Why is the sort faster the second time?

...the array is rebuilt with new values for each run, so how can it get faster?

package sortTooFast;

import java.util.Arrays;
import java.util.Scanner;

public class SortTooFast {
    public static final int ARRAY_SIZE = 500000;
    public static final int MIN_RANGE = 0;
    public static final int MAX_RANGE = 100;
    public static final int INCLUSIVE = 1;
    
    int[] sortingArray;

    public static void main(String[] args) {
        SortTooFast test = new SortTooFast();
        test.run();
    }
    
    // Run program.
    public void run(){
        while(true){    
            
            // Assign int[] filled with random numbers.
            sortingArray = getArray();                  

            // Inform user.
            System.out.println("\nPress return key to run sort!");
            
            // Wait for user.
            new Scanner(System.in).nextLine();
            
            System.out.println("First 15 elements to be sorted:");
            
            // Print a small section of the array; prove not sorted
            for (int i = 0; i < 15; i++){
                System.out.printf("%4d", sortingArray[i]);
            }
            
            // Perform sort.
            runNativeSort(sortingArray);
        }
    }

    // Run native java sort.
    private void runNativeSort(int[] array) {
        // Start timer
        long startTime = System.currentTimeMillis();
        
        // Perform sort.
        Arrays.sort(array);
        
        // End timer
        long finishTime = System.currentTimeMillis();
        
        // Running time.
        long runTime = finishTime - startTime;
        
        // Report run time.
        System.out.println("\nRun time: " +runTime);        
    }

    // Obtain an array filled with random int values.
    private int[] getArray() {
        // Make int array.
        int[] mArray = new int[ARRAY_SIZE];
        
        // Length of array.
        int length = mArray.length;
        
        // Fill array with random numbers.
        for(int counter = 0; counter < length; counter++){
            int random = MIN_RANGE + (int)(Math.random() * ((MAX_RANGE - MIN_RANGE) + INCLUSIVE));
            mArray[counter] = random;
        }
        return mArray;
    }
}

Answer 1

Why is the sort faster the second time?

Because by that time, the JIT has optimized the bytecode into faster native code.

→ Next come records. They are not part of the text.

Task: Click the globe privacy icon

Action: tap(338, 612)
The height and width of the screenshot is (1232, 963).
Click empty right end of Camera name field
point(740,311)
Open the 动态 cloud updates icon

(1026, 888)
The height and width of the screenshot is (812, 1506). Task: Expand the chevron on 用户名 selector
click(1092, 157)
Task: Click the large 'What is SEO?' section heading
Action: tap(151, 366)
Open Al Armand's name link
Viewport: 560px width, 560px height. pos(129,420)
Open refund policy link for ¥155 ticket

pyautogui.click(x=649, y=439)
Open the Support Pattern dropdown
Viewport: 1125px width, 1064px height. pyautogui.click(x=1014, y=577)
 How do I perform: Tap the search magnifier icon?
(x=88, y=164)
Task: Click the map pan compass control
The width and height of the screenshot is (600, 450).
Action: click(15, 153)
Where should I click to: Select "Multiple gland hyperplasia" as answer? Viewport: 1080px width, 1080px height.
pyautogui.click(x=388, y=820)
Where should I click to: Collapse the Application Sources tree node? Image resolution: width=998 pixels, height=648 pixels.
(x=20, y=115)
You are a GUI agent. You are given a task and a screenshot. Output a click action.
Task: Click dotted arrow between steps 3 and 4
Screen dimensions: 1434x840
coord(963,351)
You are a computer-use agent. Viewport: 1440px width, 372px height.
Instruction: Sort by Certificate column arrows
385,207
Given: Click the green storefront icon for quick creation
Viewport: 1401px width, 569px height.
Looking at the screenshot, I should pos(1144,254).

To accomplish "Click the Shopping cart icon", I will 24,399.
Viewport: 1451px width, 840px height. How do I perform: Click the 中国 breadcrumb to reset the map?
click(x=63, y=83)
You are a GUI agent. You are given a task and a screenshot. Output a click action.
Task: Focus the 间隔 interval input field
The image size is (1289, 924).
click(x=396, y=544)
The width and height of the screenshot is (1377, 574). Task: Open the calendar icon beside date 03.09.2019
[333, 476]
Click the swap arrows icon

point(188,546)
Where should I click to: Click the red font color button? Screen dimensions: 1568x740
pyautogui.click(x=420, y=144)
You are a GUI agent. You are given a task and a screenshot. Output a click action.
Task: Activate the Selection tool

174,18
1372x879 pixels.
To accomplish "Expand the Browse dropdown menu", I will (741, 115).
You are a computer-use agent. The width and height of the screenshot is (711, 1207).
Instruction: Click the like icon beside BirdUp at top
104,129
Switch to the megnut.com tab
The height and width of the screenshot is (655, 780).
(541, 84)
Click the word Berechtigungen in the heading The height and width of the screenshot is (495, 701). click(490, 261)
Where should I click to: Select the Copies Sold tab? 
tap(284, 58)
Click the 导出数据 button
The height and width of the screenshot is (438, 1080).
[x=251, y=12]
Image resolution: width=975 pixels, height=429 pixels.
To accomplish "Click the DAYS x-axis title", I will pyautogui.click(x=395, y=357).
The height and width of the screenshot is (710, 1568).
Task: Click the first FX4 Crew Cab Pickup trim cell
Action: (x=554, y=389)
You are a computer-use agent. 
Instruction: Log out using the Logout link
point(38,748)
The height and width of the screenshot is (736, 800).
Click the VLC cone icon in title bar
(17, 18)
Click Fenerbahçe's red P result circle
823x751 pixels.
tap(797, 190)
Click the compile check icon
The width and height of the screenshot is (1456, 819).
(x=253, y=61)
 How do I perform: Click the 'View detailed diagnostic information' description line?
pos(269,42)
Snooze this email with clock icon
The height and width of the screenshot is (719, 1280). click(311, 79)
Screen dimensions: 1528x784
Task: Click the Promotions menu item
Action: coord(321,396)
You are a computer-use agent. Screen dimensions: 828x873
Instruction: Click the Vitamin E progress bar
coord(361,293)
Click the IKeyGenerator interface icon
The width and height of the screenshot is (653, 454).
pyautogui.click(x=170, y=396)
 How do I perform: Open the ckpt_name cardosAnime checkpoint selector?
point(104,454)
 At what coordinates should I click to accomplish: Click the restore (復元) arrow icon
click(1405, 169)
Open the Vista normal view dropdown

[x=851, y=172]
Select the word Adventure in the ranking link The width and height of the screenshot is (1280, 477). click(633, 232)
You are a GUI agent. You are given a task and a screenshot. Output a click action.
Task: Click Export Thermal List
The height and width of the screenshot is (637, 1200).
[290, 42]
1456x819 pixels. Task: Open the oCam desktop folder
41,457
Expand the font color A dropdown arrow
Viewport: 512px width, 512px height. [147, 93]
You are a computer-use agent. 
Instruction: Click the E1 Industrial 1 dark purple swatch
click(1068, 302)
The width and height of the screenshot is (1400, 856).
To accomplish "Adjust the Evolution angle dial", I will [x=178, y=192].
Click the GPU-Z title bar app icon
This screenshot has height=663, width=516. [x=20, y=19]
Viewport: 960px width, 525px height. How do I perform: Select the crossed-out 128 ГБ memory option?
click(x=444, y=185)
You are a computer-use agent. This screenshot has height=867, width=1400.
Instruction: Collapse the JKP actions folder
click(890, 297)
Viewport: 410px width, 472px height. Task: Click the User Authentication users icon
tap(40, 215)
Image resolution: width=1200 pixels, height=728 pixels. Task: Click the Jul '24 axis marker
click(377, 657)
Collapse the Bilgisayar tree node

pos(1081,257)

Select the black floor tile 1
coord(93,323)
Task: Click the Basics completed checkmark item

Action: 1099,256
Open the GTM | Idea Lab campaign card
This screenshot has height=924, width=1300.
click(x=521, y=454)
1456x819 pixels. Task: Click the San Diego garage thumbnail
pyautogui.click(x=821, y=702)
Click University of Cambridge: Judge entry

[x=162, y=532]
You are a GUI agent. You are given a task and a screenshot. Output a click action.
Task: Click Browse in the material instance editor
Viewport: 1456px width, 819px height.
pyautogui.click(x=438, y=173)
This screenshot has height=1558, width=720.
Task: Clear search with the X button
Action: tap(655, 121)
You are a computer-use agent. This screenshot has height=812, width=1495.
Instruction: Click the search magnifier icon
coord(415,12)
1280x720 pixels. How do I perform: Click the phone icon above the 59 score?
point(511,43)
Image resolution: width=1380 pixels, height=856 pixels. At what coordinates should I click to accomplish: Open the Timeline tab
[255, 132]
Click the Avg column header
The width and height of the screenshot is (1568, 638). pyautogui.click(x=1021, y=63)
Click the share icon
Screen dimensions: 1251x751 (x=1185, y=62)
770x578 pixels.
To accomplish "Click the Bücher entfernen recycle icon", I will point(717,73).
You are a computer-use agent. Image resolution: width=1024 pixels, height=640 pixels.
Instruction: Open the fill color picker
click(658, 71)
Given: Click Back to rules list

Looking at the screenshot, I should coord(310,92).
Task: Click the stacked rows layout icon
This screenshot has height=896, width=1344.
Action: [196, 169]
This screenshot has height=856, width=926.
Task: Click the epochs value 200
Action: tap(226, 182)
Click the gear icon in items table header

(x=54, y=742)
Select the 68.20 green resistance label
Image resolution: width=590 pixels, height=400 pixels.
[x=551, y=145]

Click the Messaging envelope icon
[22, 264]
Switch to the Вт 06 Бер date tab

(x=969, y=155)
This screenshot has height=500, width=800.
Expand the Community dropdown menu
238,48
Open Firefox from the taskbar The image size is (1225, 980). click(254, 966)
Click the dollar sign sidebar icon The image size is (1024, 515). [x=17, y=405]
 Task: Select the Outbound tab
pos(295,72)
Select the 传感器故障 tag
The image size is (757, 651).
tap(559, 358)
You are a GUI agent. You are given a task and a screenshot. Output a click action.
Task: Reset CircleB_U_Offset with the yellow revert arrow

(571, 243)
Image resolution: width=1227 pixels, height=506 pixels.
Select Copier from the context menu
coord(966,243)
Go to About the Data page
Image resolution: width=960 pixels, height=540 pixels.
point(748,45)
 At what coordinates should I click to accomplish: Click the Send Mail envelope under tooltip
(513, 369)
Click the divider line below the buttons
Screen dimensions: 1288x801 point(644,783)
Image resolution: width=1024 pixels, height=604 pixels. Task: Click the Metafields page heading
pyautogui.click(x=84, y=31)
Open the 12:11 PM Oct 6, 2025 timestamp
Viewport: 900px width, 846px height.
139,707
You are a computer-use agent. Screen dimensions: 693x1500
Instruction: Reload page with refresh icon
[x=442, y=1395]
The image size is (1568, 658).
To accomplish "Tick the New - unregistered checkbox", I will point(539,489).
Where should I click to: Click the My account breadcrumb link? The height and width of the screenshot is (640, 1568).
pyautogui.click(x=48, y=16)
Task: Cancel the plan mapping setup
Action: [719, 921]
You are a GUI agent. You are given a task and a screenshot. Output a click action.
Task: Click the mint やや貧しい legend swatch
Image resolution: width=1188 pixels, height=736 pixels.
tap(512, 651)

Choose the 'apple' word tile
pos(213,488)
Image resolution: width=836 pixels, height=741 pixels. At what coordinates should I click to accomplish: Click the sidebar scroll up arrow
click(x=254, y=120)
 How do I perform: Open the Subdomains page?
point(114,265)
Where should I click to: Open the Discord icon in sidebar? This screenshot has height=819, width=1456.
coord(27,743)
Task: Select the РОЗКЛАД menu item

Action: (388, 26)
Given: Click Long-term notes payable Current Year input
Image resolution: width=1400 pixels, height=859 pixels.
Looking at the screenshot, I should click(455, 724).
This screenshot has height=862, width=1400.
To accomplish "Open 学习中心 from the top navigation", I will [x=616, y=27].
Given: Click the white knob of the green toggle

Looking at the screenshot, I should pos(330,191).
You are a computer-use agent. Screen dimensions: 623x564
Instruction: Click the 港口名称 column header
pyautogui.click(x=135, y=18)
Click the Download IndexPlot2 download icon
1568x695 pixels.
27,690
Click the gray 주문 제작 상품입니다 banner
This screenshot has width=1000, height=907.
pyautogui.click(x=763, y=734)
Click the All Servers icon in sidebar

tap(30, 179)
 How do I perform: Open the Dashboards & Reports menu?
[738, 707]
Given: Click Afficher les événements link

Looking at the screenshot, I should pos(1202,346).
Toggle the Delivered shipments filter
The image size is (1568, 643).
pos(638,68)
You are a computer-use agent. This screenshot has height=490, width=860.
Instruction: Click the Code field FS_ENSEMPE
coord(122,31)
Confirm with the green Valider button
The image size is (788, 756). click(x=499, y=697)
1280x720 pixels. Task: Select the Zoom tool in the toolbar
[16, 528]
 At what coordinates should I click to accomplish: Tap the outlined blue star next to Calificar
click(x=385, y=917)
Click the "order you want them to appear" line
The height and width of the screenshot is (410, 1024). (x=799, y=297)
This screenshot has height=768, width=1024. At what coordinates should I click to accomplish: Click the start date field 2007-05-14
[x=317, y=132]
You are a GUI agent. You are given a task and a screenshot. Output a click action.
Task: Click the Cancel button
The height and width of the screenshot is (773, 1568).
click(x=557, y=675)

There are two effects you need to counter when benchmarking this sort of thing:

1. Time taken to JIT the code in the first place
2. The way that the native code improves over time as it is optimized harder and harder by the JIT.

Typically you can reduce the effect of this to achieve a steady state by running the code for long enough to get it fully optimized before you start timing.

Additionally, you should use System.nanoTime instead of System.currentTimeMillis when benchmarking: System.currentTimeMillis is meant to give you a reasonably accurate "wall clock" time, which may be adjusted by the operating system if it notices that the clock is out of sync, whereas nanoTime is specifically designed for measuring elapsed time since a particular instant, regardless of changes to the system clock.